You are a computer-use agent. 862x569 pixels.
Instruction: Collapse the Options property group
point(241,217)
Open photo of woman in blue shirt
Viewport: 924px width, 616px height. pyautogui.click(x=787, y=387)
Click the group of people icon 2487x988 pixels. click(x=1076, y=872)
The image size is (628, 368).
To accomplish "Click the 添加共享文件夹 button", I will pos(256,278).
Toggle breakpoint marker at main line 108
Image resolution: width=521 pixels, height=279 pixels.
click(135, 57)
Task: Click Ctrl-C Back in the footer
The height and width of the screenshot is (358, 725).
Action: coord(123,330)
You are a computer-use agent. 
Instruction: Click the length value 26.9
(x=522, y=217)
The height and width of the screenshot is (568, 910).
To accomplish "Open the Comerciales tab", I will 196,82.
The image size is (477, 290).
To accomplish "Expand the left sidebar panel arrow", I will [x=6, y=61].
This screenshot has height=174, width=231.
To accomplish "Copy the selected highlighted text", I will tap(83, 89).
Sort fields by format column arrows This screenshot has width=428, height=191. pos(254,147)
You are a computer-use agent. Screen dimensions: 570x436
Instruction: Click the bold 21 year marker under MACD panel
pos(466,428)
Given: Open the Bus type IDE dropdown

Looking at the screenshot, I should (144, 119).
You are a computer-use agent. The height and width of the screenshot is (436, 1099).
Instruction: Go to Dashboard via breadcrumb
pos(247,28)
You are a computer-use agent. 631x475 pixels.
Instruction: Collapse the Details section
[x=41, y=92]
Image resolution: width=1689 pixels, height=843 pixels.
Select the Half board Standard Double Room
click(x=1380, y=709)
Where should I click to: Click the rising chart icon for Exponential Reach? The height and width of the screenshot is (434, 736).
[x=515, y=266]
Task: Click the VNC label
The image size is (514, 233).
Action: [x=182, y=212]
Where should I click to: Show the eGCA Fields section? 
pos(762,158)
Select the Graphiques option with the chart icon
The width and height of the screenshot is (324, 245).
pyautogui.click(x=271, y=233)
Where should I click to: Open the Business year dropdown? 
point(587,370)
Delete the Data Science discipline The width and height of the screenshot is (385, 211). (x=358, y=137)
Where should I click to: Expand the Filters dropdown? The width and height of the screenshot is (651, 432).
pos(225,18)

EXERCISE PROMPT
Render the whole set of entries again, exactly as given.

RESULT BELOW
You are a computer-use agent. 862x569 pixels.
Instruction: Collapse the Options property group
point(241,217)
Open photo of woman in blue shirt
Viewport: 924px width, 616px height. pyautogui.click(x=787, y=387)
Click the group of people icon 2487x988 pixels. click(x=1076, y=872)
The image size is (628, 368).
To accomplish "Click the 添加共享文件夹 button", I will pos(256,278).
Toggle breakpoint marker at main line 108
Image resolution: width=521 pixels, height=279 pixels.
click(135, 57)
Task: Click Ctrl-C Back in the footer
The height and width of the screenshot is (358, 725).
Action: coord(123,330)
You are a computer-use agent. 
Instruction: Click the length value 26.9
(x=522, y=217)
The height and width of the screenshot is (568, 910).
To accomplish "Open the Comerciales tab", I will 196,82.
The image size is (477, 290).
To accomplish "Expand the left sidebar panel arrow", I will [x=6, y=61].
This screenshot has height=174, width=231.
To accomplish "Copy the selected highlighted text", I will tap(83, 89).
Sort fields by format column arrows This screenshot has width=428, height=191. pos(254,147)
You are a computer-use agent. Screen dimensions: 570x436
Instruction: Click the bold 21 year marker under MACD panel
pos(466,428)
Given: Open the Bus type IDE dropdown

Looking at the screenshot, I should (144, 119).
You are a computer-use agent. The height and width of the screenshot is (436, 1099).
Instruction: Go to Dashboard via breadcrumb
pos(247,28)
You are a computer-use agent. 631x475 pixels.
Instruction: Collapse the Details section
[x=41, y=92]
Image resolution: width=1689 pixels, height=843 pixels.
Select the Half board Standard Double Room
click(x=1380, y=709)
Where should I click to: Click the rising chart icon for Exponential Reach? The height and width of the screenshot is (434, 736).
[x=515, y=266]
Task: Click the VNC label
The image size is (514, 233).
Action: [x=182, y=212]
Where should I click to: Show the eGCA Fields section? 
pos(762,158)
Select the Graphiques option with the chart icon
The width and height of the screenshot is (324, 245).
pyautogui.click(x=271, y=233)
Where should I click to: Open the Business year dropdown? 
point(587,370)
Delete the Data Science discipline The width and height of the screenshot is (385, 211). (x=358, y=137)
Where should I click to: Expand the Filters dropdown? The width and height of the screenshot is (651, 432).
pos(225,18)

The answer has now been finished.